Collected data entries –
=== Section Start ===

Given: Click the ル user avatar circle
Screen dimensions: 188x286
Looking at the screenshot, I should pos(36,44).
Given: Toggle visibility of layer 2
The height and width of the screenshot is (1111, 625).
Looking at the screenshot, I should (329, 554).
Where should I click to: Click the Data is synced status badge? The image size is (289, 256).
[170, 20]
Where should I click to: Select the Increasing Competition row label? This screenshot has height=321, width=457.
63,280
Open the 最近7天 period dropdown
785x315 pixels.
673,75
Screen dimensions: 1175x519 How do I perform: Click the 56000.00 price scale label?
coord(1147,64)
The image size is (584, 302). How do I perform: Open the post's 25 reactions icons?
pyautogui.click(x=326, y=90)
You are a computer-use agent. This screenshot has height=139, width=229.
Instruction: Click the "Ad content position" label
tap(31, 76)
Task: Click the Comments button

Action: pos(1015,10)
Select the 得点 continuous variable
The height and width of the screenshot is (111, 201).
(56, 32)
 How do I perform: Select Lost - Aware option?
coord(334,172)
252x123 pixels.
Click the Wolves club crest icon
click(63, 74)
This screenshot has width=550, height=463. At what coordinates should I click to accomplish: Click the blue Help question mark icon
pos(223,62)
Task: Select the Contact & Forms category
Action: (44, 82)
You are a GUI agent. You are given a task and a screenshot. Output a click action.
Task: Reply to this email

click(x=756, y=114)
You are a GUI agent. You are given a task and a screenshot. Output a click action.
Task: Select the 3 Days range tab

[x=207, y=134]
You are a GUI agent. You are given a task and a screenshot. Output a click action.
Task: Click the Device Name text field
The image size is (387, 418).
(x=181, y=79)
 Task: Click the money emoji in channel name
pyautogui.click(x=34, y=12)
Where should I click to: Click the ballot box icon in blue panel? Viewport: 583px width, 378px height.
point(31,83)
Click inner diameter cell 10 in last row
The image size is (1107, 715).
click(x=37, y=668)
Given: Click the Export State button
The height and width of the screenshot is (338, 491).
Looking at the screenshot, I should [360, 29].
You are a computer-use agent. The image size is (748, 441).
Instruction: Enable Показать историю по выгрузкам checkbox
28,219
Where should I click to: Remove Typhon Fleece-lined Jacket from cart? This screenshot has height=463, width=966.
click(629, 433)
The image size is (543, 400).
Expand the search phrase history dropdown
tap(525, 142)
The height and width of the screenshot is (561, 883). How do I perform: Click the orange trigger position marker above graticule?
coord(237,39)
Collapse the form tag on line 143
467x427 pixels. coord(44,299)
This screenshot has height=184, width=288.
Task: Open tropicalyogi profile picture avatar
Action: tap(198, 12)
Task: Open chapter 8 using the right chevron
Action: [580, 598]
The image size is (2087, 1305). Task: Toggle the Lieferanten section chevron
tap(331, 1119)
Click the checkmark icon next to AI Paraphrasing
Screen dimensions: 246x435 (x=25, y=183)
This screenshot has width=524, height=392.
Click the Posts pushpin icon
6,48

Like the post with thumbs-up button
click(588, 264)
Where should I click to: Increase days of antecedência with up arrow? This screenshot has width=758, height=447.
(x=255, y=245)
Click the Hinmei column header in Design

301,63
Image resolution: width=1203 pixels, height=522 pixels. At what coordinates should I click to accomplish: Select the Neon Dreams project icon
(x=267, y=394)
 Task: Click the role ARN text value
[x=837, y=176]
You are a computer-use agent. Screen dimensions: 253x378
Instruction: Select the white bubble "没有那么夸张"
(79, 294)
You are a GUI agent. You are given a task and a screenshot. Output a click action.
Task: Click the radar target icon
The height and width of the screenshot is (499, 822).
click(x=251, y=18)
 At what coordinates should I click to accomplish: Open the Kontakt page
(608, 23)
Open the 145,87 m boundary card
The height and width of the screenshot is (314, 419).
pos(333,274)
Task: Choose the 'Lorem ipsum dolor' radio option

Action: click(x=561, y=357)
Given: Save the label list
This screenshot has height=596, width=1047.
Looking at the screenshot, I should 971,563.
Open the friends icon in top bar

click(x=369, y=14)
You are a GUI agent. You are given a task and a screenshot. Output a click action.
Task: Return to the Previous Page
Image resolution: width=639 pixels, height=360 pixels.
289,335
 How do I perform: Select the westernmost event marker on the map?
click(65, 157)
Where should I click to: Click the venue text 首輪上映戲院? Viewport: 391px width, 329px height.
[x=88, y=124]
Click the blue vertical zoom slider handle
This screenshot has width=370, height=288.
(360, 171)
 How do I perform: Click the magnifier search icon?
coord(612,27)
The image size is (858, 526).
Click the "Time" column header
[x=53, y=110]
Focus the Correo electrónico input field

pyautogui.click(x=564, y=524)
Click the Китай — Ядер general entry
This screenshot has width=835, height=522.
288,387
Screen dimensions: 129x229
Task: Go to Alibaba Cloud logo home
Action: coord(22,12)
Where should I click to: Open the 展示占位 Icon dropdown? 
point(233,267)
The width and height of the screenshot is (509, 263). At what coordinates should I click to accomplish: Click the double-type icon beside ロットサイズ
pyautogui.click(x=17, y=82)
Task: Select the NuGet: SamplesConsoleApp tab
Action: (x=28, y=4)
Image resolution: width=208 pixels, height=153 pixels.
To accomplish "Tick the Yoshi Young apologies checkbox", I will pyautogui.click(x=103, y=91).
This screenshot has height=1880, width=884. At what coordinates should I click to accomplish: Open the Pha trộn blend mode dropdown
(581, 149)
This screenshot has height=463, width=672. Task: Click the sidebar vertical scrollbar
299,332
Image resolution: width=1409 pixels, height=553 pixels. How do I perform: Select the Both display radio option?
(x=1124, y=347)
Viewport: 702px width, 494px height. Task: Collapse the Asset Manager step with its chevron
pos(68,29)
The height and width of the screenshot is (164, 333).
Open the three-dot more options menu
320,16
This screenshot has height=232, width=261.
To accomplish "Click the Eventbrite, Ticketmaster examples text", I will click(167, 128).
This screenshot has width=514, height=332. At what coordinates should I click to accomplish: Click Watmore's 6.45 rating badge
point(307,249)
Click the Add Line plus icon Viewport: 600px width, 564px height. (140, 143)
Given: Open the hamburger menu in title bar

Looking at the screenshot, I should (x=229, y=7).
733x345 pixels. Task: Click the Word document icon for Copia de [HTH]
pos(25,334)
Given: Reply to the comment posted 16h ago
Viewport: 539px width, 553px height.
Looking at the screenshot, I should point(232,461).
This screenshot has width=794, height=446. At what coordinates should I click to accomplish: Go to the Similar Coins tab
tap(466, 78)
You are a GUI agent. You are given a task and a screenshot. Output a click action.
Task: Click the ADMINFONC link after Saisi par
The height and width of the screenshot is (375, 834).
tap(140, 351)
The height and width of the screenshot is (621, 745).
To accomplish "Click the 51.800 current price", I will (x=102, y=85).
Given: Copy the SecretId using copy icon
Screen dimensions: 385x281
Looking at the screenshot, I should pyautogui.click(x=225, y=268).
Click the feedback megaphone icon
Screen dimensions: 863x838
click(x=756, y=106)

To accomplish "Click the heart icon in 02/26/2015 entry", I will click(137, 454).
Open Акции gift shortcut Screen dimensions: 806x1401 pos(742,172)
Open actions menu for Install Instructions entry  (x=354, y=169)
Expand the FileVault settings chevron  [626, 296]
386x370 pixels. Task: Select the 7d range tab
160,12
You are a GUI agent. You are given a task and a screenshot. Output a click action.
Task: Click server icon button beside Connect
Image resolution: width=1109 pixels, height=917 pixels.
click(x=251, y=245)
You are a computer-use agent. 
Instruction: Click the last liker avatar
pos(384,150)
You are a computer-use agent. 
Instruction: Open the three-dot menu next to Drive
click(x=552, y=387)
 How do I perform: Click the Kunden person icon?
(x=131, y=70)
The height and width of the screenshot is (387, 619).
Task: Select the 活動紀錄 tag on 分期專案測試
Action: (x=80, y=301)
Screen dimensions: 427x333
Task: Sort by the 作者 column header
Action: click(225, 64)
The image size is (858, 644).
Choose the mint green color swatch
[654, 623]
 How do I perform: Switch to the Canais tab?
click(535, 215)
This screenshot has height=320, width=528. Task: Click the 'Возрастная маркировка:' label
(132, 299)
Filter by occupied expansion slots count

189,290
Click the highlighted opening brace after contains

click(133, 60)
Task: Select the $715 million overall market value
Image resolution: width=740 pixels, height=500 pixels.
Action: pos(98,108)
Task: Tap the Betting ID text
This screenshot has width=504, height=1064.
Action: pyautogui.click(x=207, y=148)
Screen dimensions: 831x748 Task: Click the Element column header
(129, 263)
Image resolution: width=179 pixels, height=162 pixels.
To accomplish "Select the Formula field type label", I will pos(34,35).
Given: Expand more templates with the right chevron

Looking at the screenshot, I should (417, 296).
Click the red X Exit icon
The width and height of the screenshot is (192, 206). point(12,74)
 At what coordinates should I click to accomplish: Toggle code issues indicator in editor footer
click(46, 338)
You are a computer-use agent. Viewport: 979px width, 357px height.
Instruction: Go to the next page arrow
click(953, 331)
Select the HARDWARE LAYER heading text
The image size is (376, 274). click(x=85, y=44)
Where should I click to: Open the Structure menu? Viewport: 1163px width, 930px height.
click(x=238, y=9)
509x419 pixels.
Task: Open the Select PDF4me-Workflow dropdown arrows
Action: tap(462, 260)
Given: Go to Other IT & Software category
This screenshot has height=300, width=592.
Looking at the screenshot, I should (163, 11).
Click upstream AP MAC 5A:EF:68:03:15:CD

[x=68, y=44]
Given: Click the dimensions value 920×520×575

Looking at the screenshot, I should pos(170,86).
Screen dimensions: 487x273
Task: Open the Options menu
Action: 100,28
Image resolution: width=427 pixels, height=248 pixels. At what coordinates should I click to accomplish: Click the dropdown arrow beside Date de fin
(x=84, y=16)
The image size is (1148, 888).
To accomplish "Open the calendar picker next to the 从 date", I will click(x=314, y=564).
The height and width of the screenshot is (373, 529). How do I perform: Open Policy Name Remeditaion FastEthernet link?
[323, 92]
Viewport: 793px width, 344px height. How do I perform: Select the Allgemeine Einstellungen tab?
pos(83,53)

=== Section End ===

Aim of the task –
Retype exactly the lines above, from the one with "The image size is (858, 644)." through the one with "The image size is (1148, 888).", inclusive.

Exercise result –
The image size is (858, 644).
Choose the mint green color swatch
[654, 623]
 How do I perform: Switch to the Canais tab?
click(535, 215)
This screenshot has height=320, width=528. Task: Click the 'Возрастная маркировка:' label
(132, 299)
Filter by occupied expansion slots count

189,290
Click the highlighted opening brace after contains

click(133, 60)
Task: Select the $715 million overall market value
Image resolution: width=740 pixels, height=500 pixels.
Action: pos(98,108)
Task: Tap the Betting ID text
This screenshot has width=504, height=1064.
Action: pyautogui.click(x=207, y=148)
Screen dimensions: 831x748 Task: Click the Element column header
(129, 263)
Image resolution: width=179 pixels, height=162 pixels.
To accomplish "Select the Formula field type label", I will pos(34,35).
Given: Expand more templates with the right chevron

Looking at the screenshot, I should (417, 296).
Click the red X Exit icon
The width and height of the screenshot is (192, 206). point(12,74)
 At what coordinates should I click to accomplish: Toggle code issues indicator in editor footer
click(46, 338)
You are a computer-use agent. Viewport: 979px width, 357px height.
Instruction: Go to the next page arrow
click(953, 331)
Select the HARDWARE LAYER heading text
The image size is (376, 274). click(x=85, y=44)
Where should I click to: Open the Structure menu? Viewport: 1163px width, 930px height.
click(x=238, y=9)
509x419 pixels.
Task: Open the Select PDF4me-Workflow dropdown arrows
Action: tap(462, 260)
Given: Go to Other IT & Software category
This screenshot has height=300, width=592.
Looking at the screenshot, I should (163, 11).
Click upstream AP MAC 5A:EF:68:03:15:CD

[x=68, y=44]
Given: Click the dimensions value 920×520×575

Looking at the screenshot, I should pos(170,86).
Screen dimensions: 487x273
Task: Open the Options menu
Action: 100,28
Image resolution: width=427 pixels, height=248 pixels. At what coordinates should I click to accomplish: Click the dropdown arrow beside Date de fin
(x=84, y=16)
The image size is (1148, 888).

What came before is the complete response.